### Texte du document:
☆ ☆ ☆

Le voleur de crimes

mis en ligne le 22 mars 2012
Pourquoi s’intéresser à ce qui a pu se passer entre le 5 juillet 1964 et le 3 octobre 2005 ? Soit une période de quarante et un ans et presque trois mois… Tout simplement parce que la justice française s’est crue autorisée à pouvoir maintenir en prison un homme condamné à la réclusion criminelle à perpétuité mais dont elle n’est pas certaine que celui-ci soit bien l’auteur du crime pour lequel il a été condamné.
Est-ce à dire qu’en France, pays des droits de l’homme et surtout donneur de leçons urbi et orbi, on peut, judiciairement parlant, déconner à pleins tubes ? Malheureusement, la réponse à cette question est… oui.
L’affaire Lucien Léger en est l’exemple le plus probant. Ce constat affligeant fait l’objet d’un ouvrage remarquable coécrit par Jean-Louis Ivani et Stéphane Troplain. La démonstration est édifiante. On peut même penser que sans les interdictions faites aux auteurs pour accéder à certaines archives, celle-ci aurait été implacable.
Entrer dans ce livre, c’est comme s’aventurer dans le marécage putride de certaines enquêtes judiciaires. En France, mais aussi un peu partout, quand un crime est commis on cherche son auteur. Quand on n’arrive pas à le trouver, on change de registre. En effet, c’est à ce moment que les services enquêteurs se mettent en chasse d’un « coupable » présentable. Tous les moyens sont bons pour y arriver. Le zèle ou l’aveuglement du juge d’instruction chargé de superviser tout cela est évidemment un plus.

☆ ☆ ☆

### Données fournies:
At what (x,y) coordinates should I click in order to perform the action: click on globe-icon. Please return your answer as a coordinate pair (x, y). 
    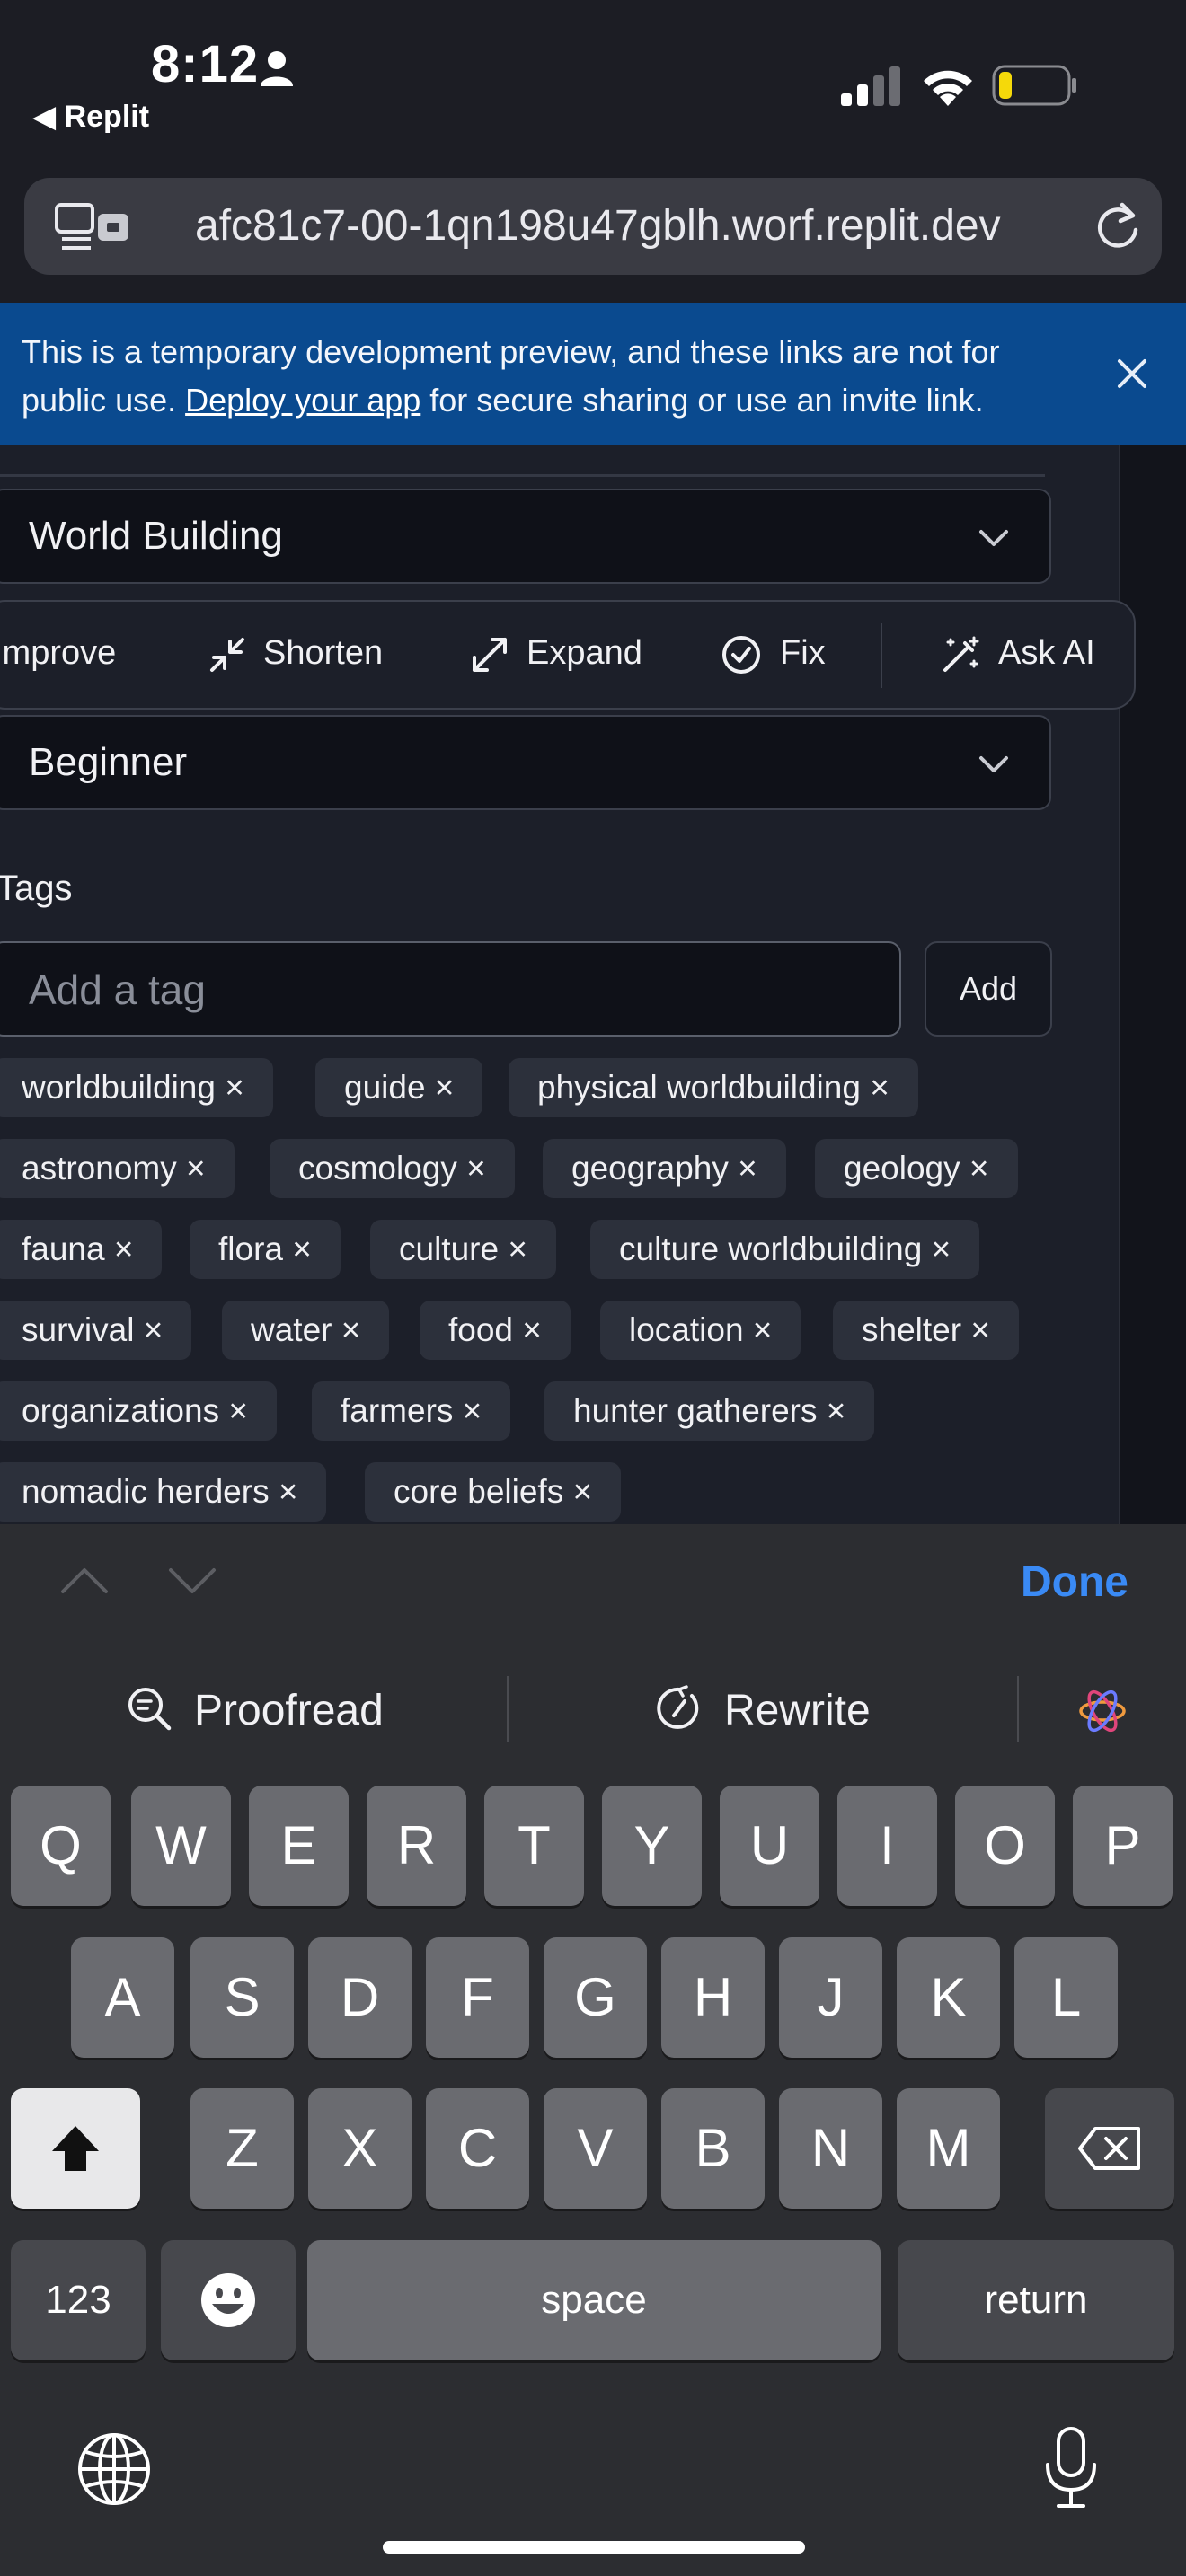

☆ ☆ ☆

Selon le texte du document, qui sont les deux auteurs de l'ouvrage consacré à l'affaire Lucien Léger ?

Jean-Louis Ivani et Stéphane Troplain.